By Ooi Kee Beng, Editorial in Penang Monthly, September 2019
Penang lies at the southern end of the Andaman Sea, the eastern end of the Bay of Bengal and the northern end of the Straits of Melaka. It also marks the westernmost end of the Malay peninsula.
Being so oddly placed, the island has been a concourse for economic, cultural and political flows going in all directions. It was naturally an entrepôt for the rich produce of the region, a safe harbour for tired ships and a land of hope for immigrants from near and far – an urban centre where different ethnic groups and religions negotiated for space, and a place marked by hybridity of all kinds.
Its Nyonya/Baba culture contains as much Chinese and Malay traits as it does Indian and Western qualities. Its people are conscious of the hill range that has their back and the open oceans that bring opportunities. They eat the cuisines of all nations, adding their own mix of spices; and their children educate themselves in most parts of the world.
But like all the peoples throughout the South-east Asian archipelago, the maritime orientation of Penang’s inhabitants has been overwhelmed by national borders and political centralisation.
With the disappearance in the late 1960s of its free-port status, faded also the island’s natural connection to the maritime world – to the Andaman, the Bay of Bengal, the Straits of Melaka and beyond. Its coastlines now merely limit movement and are no longer portals into the rest of the world. The Penang Bridge, completed in 1986, strengthened the notion that Penang is land more than sea, and with that, its uniqueness has been further undermined.
Even the Unesco heritage listing for George Town highlights its already-accomplished cultural mix more than its capacity to absorb new flows of people, knowledge and capital. It puts a full-stop to a bygone era, and mindset. The static becomes more important than the dynamic, and the past becomes more real than the present. The sea becomes alien to the suburbanite, who now prefers cars to boats and traffic jams to ocean breezes.

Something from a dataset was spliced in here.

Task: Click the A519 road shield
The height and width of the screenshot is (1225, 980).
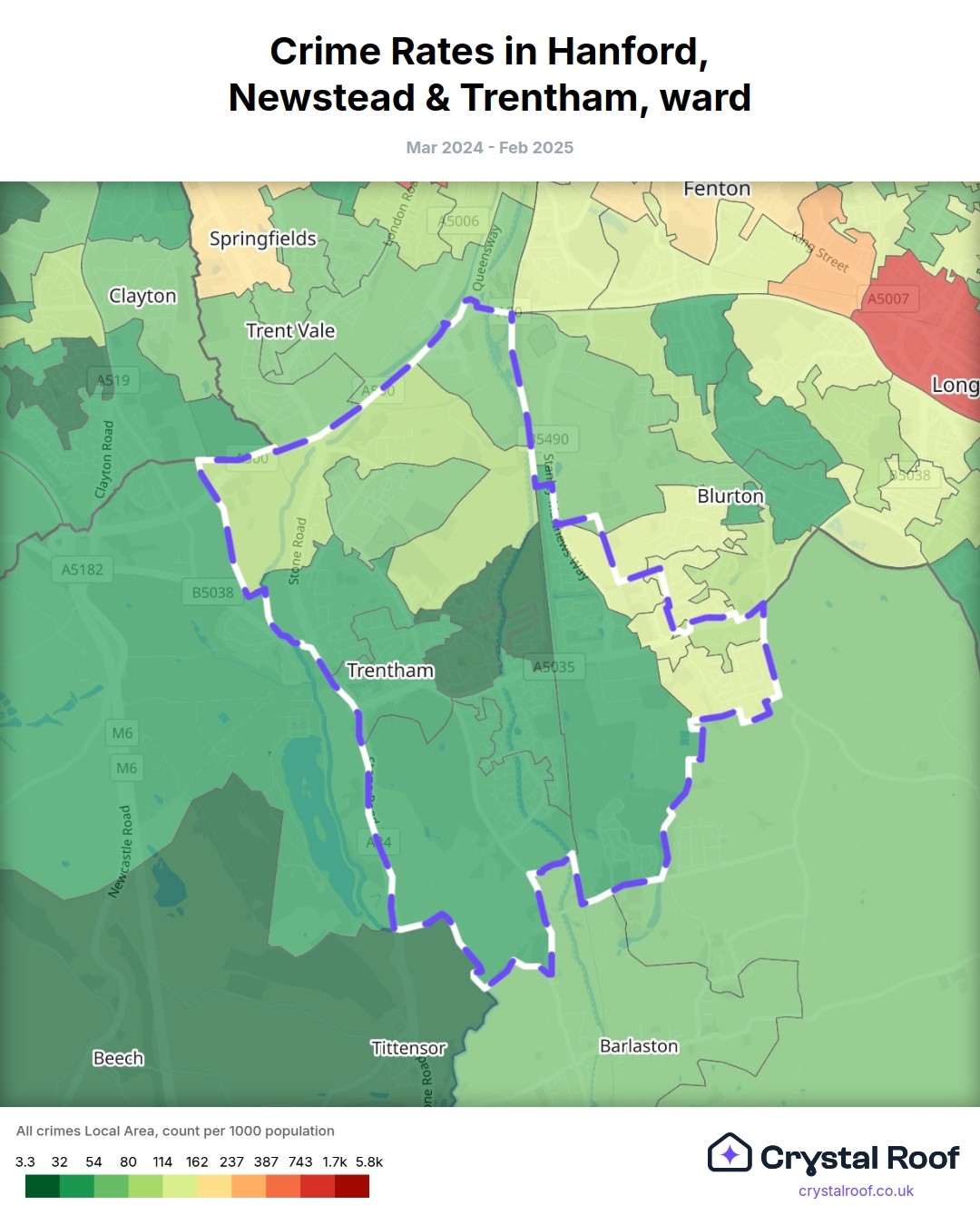Action: (113, 380)
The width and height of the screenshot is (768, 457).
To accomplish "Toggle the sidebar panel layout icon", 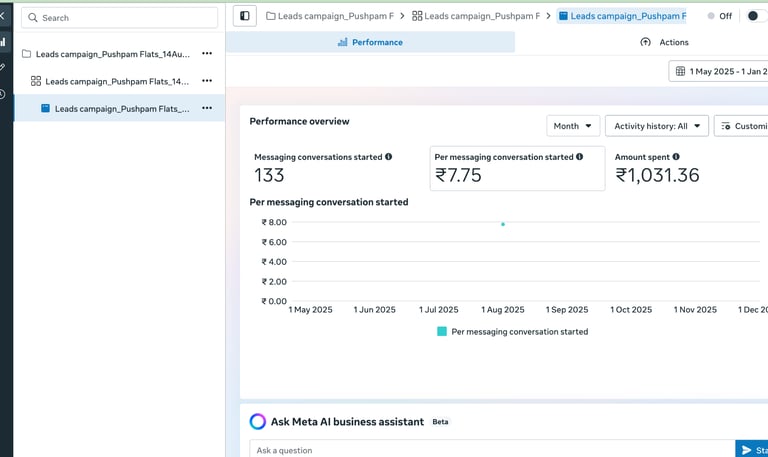I will click(x=244, y=16).
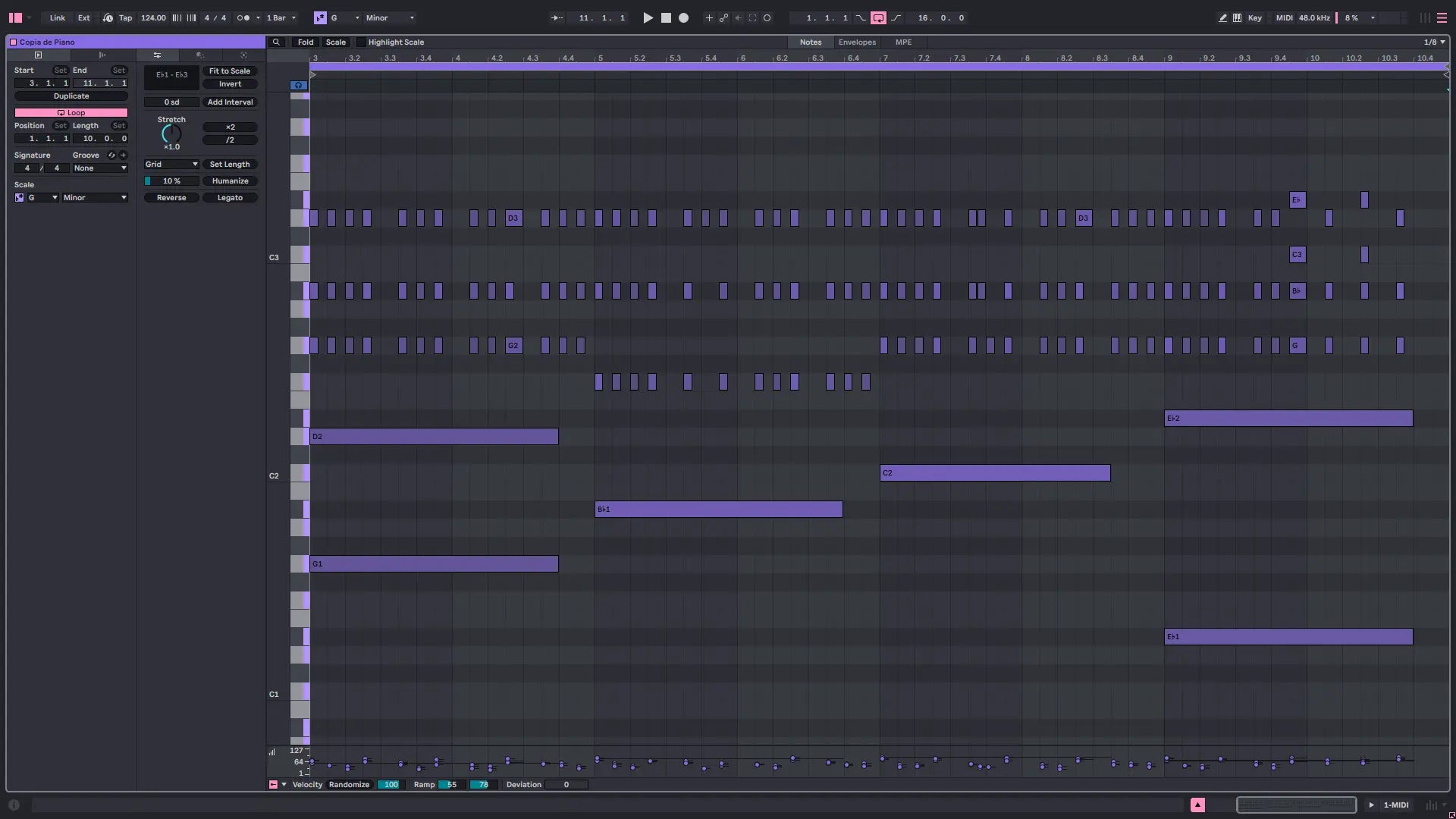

Just as the Anglo-Dutch Treaty of 1824 dissected the Straits of Melaka and divided the core of Malay-Sumatran culture, forcing many to fully become landlubbers rather than seafarers, the adoption and implementation of the nation-building pathos and ethos throughout the Federation of Malaysia challenged the maritime mindset of the region even further – Penang included.
It is in this light that one should consider the deep historical significance of the successful industrialisation carried out in the 1970s by Tun Dr Lim Chong Eu and his able team through the introduction of free trade zones. Apart from reviving the economy of Penang, this reliance on global forces to create new jobs and import new technology kept the population’s global mindset alive, which it otherwise might not have done.
Tourism today provides as much revenue to the island as the factories do. So all in all, Penang has survived the transition from entrepôt economy to national economy rather well. The trend now moves towards regionalism.
But since the trend is such, Penang will do well to acknowledge that its existence is as much about the maritime as it is about the terrestrial, if not more so. Cruise tourists have obviously recognised this in recent times, as have local aquaculturalists using the surrounding seas to generate seafood for the state and the country.
The seas and the coastlines hold much potential – for sports and for transportation, and as sustenance for Penang’s inherent cosmopolitan nature. The island being located where oceans meet is something to treasure – as an economic and strategic good as much as a cultural asset.